日本文化の授業で四季と方角、四季と色などについて話しました。
春は東、夏は南、秋は西、冬は北。こういう考え方は風の向きともおおむね一致するのでなんとなく学生は分かりやすかったようです。
「では色はどうでしょうか。みなさんは春というと何色をイメージしますか?」と尋ねると、一番多い答えは

    ピンク

でした。なるほど、そういえば桜の季節。それでピンクの印象が強いのでしょうね。
ただし、日本古来の感じ方では、そういうわけには行かないですね。これは中国の五行思想から来ていて、そういう色ではないのです。もっとも、仮に日本独特のものでも、昔の桜は今のような「桜色」のイメージは強くではなかったでしょうから、ピンクというのは当たらないでしょうね。
夏に関しては、学生は「青」だと言います。これは海の色でしょうか。
「実は、春=青、夏=朱、秋=白、冬=玄(くろ)なのです」というと学生は不思議そうな顔をしていました。
ただ、「青春」とか「北原白秋」なんていうと「ああ、なるほど」という顔をしていましたが。
青龍、朱雀、白虎、玄武の話もしましたが、どうもこの中では「青」の感じ方に違和感を覚えるようです。
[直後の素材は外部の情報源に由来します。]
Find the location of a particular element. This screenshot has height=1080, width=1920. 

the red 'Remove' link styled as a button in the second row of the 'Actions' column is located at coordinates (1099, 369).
それで、例えば高松塚古墳の青龍の写真を見せると納得します。

図1
↑高松塚古墳「青龍」

これはどうみても「緑龍」です。
青の感覚が今と微妙にずれるのでしょうね。もちろん今でも「青々とした草」「青信号」などと言いますから、

    

は我々の感覚の中にも残ってはいるのですが。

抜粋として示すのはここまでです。